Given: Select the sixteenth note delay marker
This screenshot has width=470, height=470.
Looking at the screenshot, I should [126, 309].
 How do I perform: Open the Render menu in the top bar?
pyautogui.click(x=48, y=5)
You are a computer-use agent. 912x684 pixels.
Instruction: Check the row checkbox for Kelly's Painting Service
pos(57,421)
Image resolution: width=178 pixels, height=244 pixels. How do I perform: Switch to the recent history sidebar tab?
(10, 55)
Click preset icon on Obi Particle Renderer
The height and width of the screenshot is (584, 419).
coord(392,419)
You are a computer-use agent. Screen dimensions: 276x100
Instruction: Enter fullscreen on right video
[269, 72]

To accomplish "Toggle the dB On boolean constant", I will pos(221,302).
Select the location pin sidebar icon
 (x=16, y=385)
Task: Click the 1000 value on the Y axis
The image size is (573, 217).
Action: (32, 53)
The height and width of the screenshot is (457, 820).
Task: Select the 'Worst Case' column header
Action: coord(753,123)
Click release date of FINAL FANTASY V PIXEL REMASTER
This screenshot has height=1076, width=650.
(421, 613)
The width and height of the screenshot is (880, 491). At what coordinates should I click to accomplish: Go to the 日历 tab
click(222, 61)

____

▶ [Problem statement]:
The records are to be duplicated in full, with every word kept exactly.

▶ [Response to this task]:
Given: Select the sixteenth note delay marker
This screenshot has width=470, height=470.
Looking at the screenshot, I should [126, 309].
 How do I perform: Open the Render menu in the top bar?
pyautogui.click(x=48, y=5)
You are a computer-use agent. 912x684 pixels.
Instruction: Check the row checkbox for Kelly's Painting Service
pos(57,421)
Image resolution: width=178 pixels, height=244 pixels. How do I perform: Switch to the recent history sidebar tab?
(10, 55)
Click preset icon on Obi Particle Renderer
The height and width of the screenshot is (584, 419).
coord(392,419)
You are a computer-use agent. Screen dimensions: 276x100
Instruction: Enter fullscreen on right video
[269, 72]

To accomplish "Toggle the dB On boolean constant", I will pos(221,302).
Select the location pin sidebar icon
 (x=16, y=385)
Task: Click the 1000 value on the Y axis
The image size is (573, 217).
Action: (32, 53)
The height and width of the screenshot is (457, 820).
Task: Select the 'Worst Case' column header
Action: coord(753,123)
Click release date of FINAL FANTASY V PIXEL REMASTER
This screenshot has height=1076, width=650.
(421, 613)
The width and height of the screenshot is (880, 491). At what coordinates should I click to accomplish: Go to the 日历 tab
click(222, 61)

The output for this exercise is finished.